• Exercise goal
Could you continue the lab notes below on solderless breadboards and the ATmega168 pinout, picking up right after their final sentence?

____ Excerpt provided

Lab1 Material : Solderless Breadboards

Using Solderless Breadboards in our Labs is the best approach to provide the maximum flexibility, which allows us to adapt and change the circuits while we are experimenting and thus see if our ideas would work in a real world application.

Solderless Breadboards MB-102 connections by Ralf Fickert

The holes in the numbered columns are connected together on the underside of the board. I marked the row 1 to 5 with orange arrows to show how the holes are connected.  As you can see 5 holes a - e and f - j are connected on each side of the gap. The yellow arrows are showing you how the power rail holes (Blue ‘– ‘ and Red ‘+’) are connected. Therefore when you connect a power supply to a hole of the power rail then the power is available at all connected holes of this power rail. Power rails are located on the top and bottom of the breadboard.

Multiple breadboards can be joined if required to provide more space for experimenting.

We use the Breadboard Model: MB-102 (Ever-muse electronic) within our Labs:  

• Ideal for high frequency and low noise circuits
• Interconnect any components with 20-29 AWG (0.3-0.8 mm) wire
• Special designed spring clip over 5,000 insertion cycles
• Specifications: 830 points
• Size: 16.5 x 5.4 x 0.9 cm 
• Net weight: 77 g

I hope this is useful for you,
Ralf

Lab1 Material : Microcontroller ATmega168 Pinout

Microcontroller AVR Pinout for ATmega168 by Ralf Fickert

Here is an extract from the Atmel datasheet for the ATmega  48A/PA/88A/PA/168A/PA/328/P

Please follow this link to access the complete Atmel datasheet document:

Atmel-8271IS-AVR- ATmega-Datasheet_10/2014

VCC

Digital supply voltage.

________
____ Data

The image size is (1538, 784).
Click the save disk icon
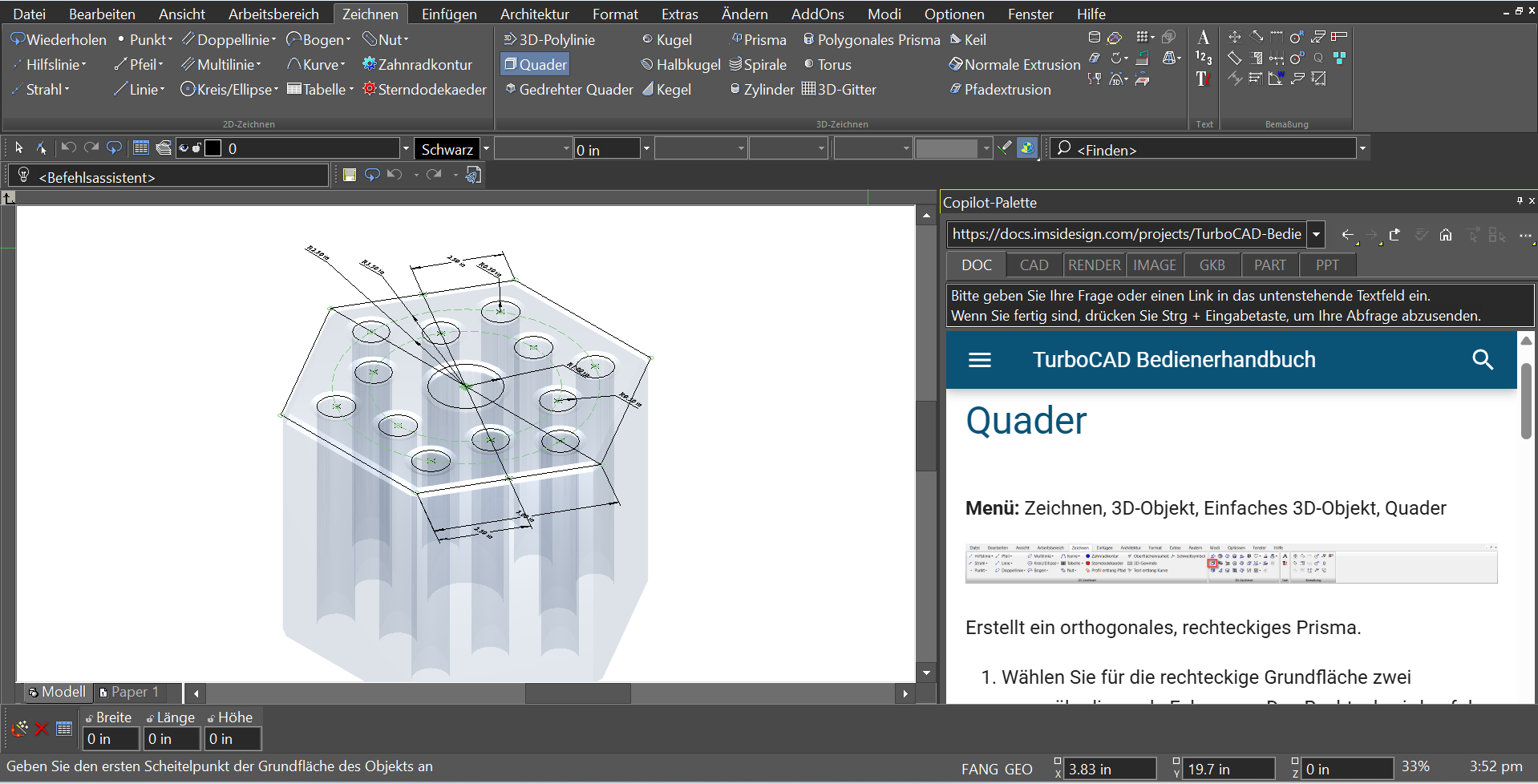[349, 175]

________

• Task result
GND

Ground.

Port B (PB7:0) XTAL1/XTAL2/TOSC1/TOSC2

Port B is an 8-bit bi-directional I/O port with internal pull-up resistors (selected for each bit). The Port B output buffers have symmetrical drive characteristics with both high sink and source capability. As inputs, Port B pins that are externally pulled low will source current if the pull-up resistors are activated. The Port B pins are tri-stated when a reset condition becomes active, even if the clock is not running. Depending on the clock selection fuse settings, PB6 can be used as input to the inverting Oscillator amplifier and input to the internal clock operating circuit. Depending on the clock selection fuse settings, PB7 can be used as output from the inverting Oscillator amplifier. If the Internal Calibrated RC Oscillator is used as chip clock source, PB7...6 is used as TOSC2...1 input for the Asynchronous Timer/Counter2 if the AS2 bit in ASSR is set.

Port C (PC5:0)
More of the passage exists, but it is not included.